When British Columbia launched its improved oil spill response program as part of its efforts to safeguard its environment against accidents from the expanded Trans Mountain pipeline, the government officials in charge must have missed a little detail: the program was to be funded by toll payments from the pipeline.

Now, the program's future is highly uncertain, after Canada's Federal Court of Appeal suspended the project citing numerous flaws in the National Energy Board's review of the expansion that the federal government should not have used as basis for its approval of Trans Mountain.

The spill response program, which was one condition set by the NEB for the approval of the Trans Mountain expansion, involved the building of six new spill response bases along the coast of British Columbia to match the increased flow of crude along Trans Mountain.

The US$150-million initiative would also create 120 jobs and the purchase of 43 new spill response vessels that would have cut response times in case of an accident from six to two hours.
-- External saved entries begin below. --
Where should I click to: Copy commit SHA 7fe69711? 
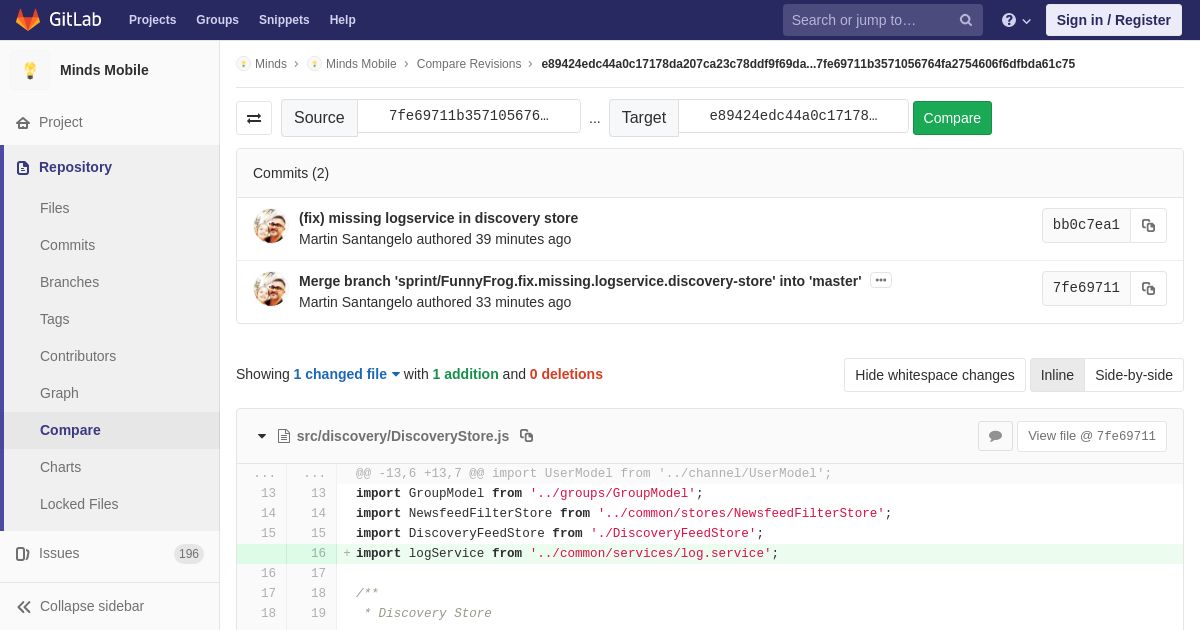pyautogui.click(x=1148, y=288)
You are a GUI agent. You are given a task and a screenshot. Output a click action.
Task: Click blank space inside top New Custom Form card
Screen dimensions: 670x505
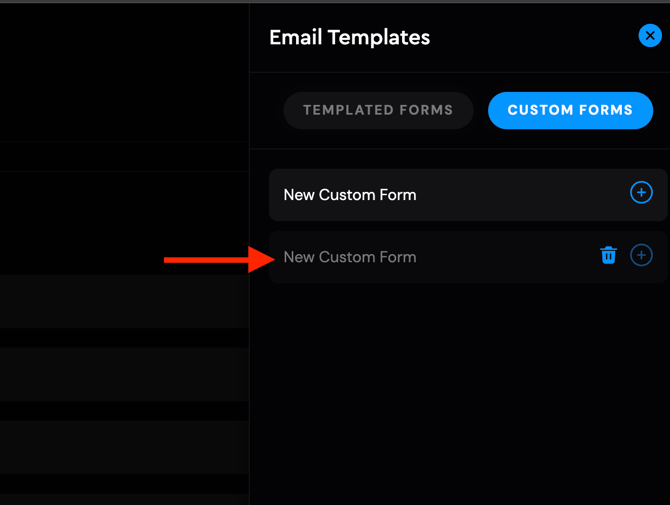pyautogui.click(x=520, y=195)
Perhaps, now that Trans Mountain will either be shelved indefinitely or simply cancelled, the program is simply not necessary: there will not be more crude coming into Vancouver port. A hundred or so jobs are in the air and what has already been built will not be needed, but it's still a victory for pipeline opponents worried that the risk of spills will increase with the increase in oil flow.
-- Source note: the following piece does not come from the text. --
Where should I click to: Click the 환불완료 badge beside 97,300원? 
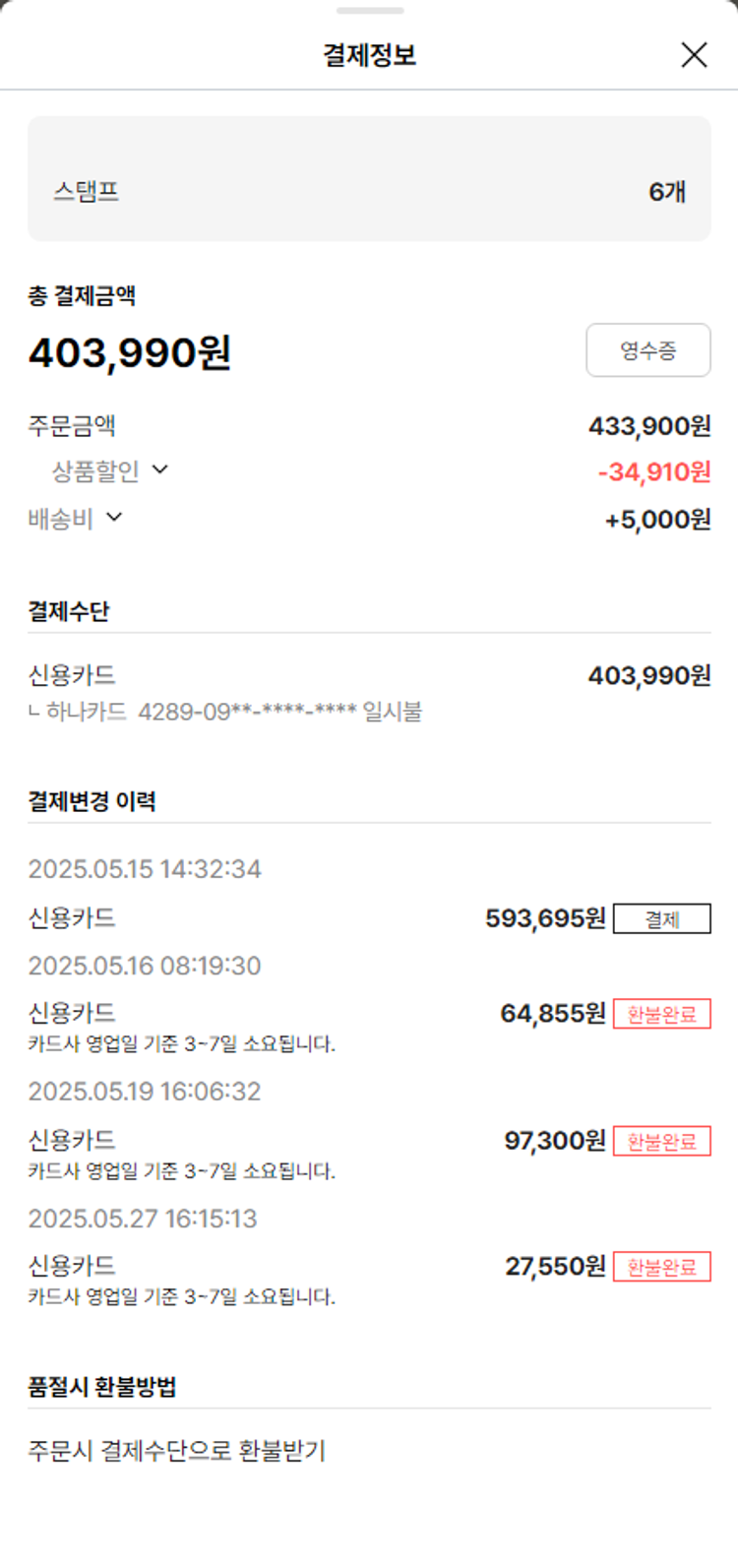[661, 1142]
Related: Iranian Oil Exports Plunge Despite 'Creative Solutions'

Kinder Morgan earlier this year sold its Trans Mountain expansion project to the federal Canadian government, exasperated by the persistent uncertainty around the project's future that came under fire by not just environmentalists and First nations, but also the new B.C. government that made the project's suspension one of its top priorities.

Ottawa is firm in its backing for the project, but critics say it has not done enough to make sure it goes ahead, which would relieve local crude oil producers of a worsening pipeline capacity shortage that has pushed Canadian crude into a deep discount to WTI.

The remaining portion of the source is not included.